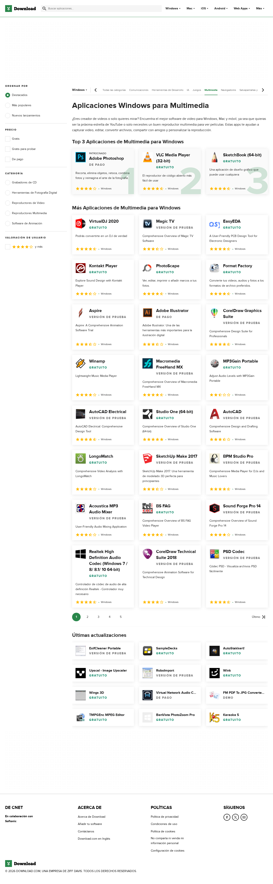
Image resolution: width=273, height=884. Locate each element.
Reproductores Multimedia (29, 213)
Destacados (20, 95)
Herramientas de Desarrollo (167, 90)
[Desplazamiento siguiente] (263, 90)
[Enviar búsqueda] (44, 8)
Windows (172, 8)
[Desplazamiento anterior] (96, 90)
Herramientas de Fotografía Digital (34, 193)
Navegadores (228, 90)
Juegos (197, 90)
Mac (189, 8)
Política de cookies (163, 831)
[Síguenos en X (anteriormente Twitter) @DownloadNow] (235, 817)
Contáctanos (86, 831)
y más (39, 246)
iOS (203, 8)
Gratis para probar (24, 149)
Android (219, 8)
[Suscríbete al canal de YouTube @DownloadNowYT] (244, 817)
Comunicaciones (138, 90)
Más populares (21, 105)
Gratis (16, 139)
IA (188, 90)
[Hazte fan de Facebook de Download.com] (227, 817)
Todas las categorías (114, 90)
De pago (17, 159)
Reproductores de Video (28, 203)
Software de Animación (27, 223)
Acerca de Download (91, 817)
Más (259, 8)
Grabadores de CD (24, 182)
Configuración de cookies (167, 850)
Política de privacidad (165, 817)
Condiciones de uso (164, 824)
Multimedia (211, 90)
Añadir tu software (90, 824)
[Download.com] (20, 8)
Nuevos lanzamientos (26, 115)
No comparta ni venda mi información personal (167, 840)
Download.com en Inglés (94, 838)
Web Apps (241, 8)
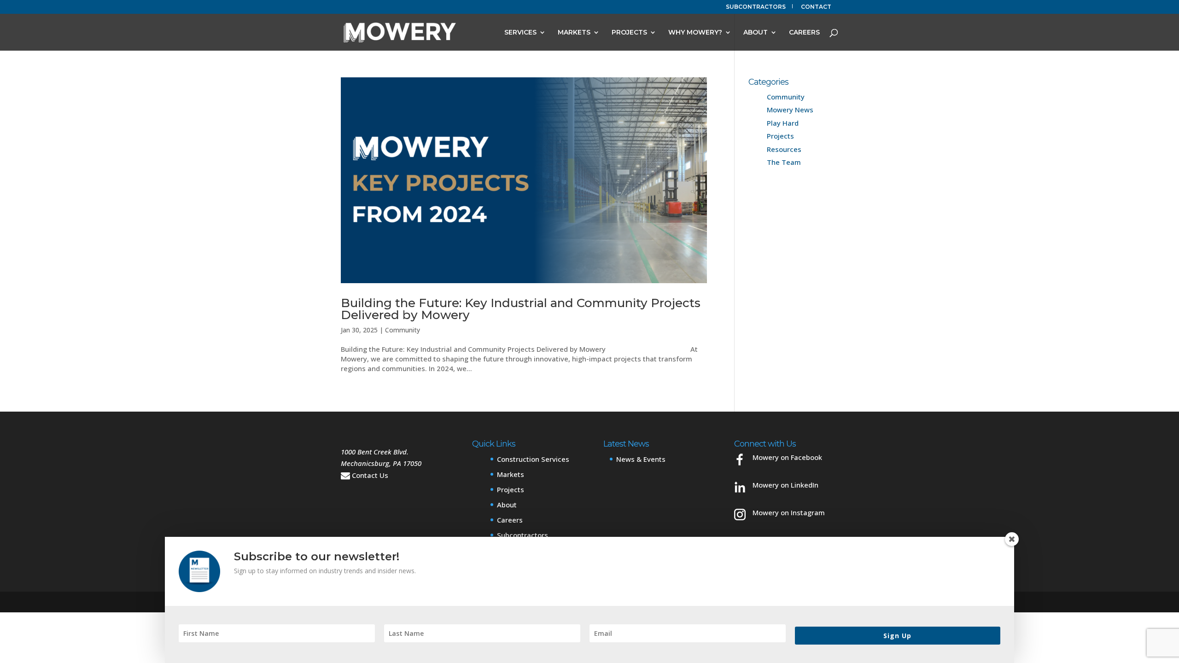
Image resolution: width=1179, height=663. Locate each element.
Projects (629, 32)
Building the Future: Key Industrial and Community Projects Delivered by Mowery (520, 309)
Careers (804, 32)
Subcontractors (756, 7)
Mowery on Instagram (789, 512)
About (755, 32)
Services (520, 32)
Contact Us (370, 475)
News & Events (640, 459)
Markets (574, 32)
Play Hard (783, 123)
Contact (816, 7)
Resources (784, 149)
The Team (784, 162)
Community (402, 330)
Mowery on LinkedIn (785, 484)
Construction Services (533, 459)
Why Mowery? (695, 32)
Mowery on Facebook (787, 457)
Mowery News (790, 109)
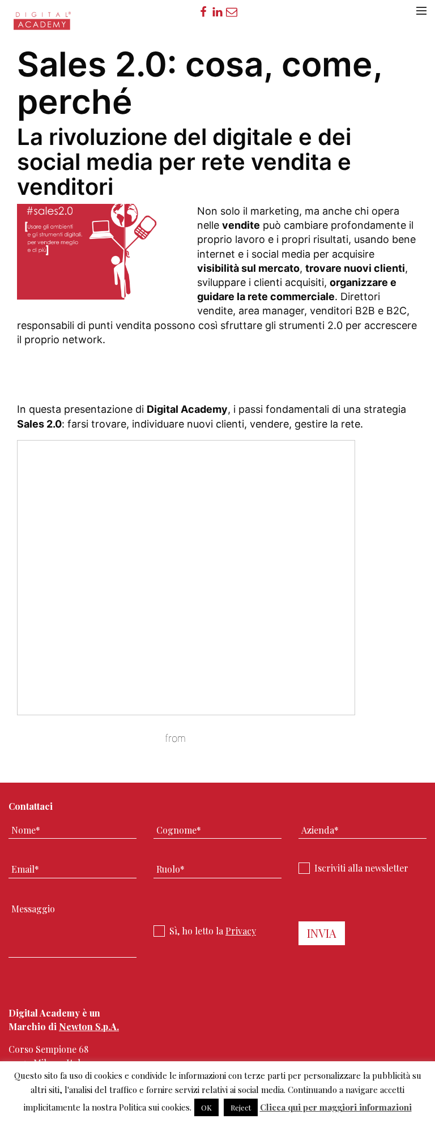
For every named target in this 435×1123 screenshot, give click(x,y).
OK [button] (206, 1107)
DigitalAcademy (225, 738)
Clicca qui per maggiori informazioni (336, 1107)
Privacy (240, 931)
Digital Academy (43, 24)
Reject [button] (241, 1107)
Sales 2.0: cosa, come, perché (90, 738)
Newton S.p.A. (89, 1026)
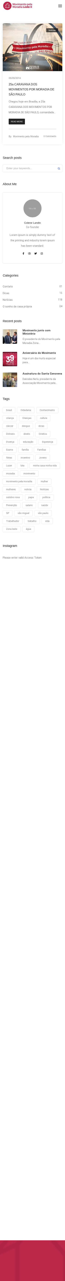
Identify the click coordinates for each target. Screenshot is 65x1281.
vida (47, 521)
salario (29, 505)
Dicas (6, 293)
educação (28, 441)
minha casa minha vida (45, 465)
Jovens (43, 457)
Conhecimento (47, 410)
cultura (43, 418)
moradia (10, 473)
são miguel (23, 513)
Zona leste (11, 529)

########################################

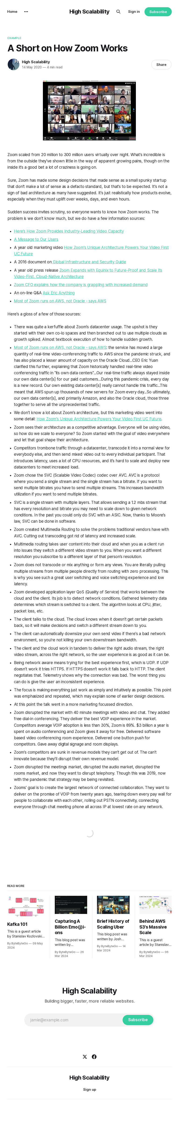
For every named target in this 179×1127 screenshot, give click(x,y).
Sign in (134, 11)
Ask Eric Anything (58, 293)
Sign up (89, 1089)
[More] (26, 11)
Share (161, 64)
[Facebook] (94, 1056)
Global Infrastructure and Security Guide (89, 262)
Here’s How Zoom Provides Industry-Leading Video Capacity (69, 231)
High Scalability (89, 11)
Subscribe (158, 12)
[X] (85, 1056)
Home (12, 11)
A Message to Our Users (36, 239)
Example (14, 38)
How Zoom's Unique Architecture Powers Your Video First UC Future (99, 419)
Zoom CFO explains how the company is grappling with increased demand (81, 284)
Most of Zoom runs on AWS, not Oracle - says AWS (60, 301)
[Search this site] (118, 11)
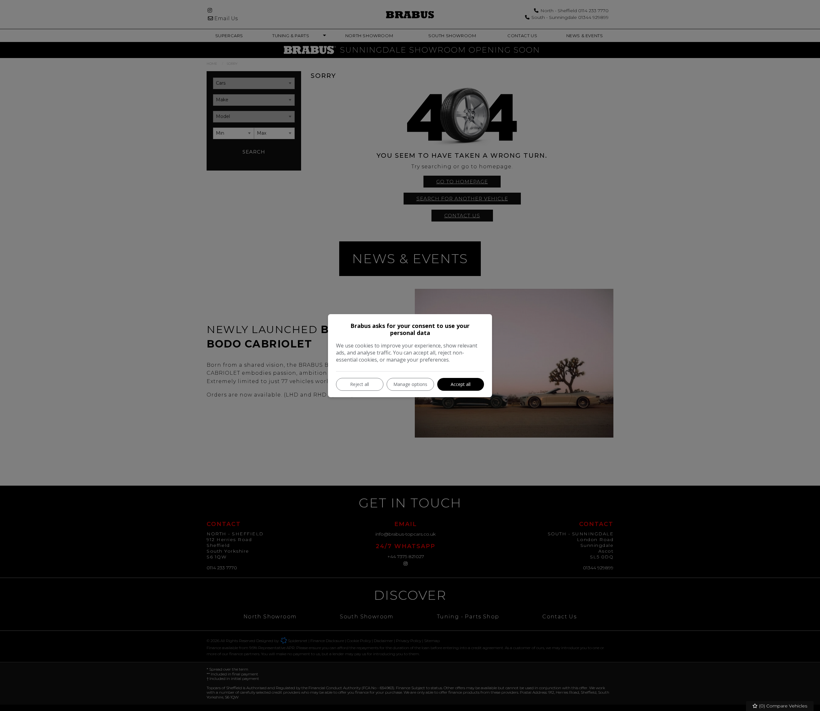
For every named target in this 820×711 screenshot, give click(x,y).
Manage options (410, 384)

########################################

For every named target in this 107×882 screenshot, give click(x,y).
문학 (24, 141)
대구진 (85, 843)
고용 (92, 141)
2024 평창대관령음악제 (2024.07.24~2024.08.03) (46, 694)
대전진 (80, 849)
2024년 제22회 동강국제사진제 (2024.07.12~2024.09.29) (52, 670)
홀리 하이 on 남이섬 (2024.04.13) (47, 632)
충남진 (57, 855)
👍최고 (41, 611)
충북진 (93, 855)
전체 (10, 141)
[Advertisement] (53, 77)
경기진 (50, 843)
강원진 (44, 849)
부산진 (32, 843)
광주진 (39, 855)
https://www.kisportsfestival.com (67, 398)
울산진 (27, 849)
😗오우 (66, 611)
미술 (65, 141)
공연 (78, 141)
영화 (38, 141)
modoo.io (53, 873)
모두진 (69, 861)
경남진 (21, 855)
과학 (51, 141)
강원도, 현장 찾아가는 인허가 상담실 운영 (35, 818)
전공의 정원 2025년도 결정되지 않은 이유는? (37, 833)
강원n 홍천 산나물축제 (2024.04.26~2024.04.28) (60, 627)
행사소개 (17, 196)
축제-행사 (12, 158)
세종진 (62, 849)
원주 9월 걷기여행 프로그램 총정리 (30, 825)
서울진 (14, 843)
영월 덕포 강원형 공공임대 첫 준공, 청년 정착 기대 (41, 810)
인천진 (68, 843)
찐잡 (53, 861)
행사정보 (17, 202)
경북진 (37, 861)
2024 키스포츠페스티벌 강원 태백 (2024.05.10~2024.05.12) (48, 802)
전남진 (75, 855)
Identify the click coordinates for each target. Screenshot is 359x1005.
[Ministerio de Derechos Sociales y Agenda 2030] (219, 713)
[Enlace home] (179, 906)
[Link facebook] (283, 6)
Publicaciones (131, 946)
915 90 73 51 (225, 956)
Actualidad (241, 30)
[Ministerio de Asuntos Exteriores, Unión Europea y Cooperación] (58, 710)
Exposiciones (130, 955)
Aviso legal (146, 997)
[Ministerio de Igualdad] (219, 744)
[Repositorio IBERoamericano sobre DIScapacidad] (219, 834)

########################################

### GOAL
Could you quote the lines starting at the one that contains "Markets (574, 32)" and stopping after the one that contains "Clicca qui per", leaving out the picture line?

### SOLUTION FOR THIS TASK
Markets (574, 32)
Play Hard (783, 123)
Contact (816, 7)
Resources (784, 149)
The Team (784, 162)
Community (402, 330)
Mowery on LinkedIn (785, 484)
Construction Services (533, 459)
Why Mowery? (695, 32)
Mowery on Facebook (787, 457)
Mowery News (790, 109)
For every named target in this 435×1123 screenshot, give click(x,y).
OK [button] (206, 1107)
DigitalAcademy (225, 738)
Clicca qui per maggiori informazioni (336, 1107)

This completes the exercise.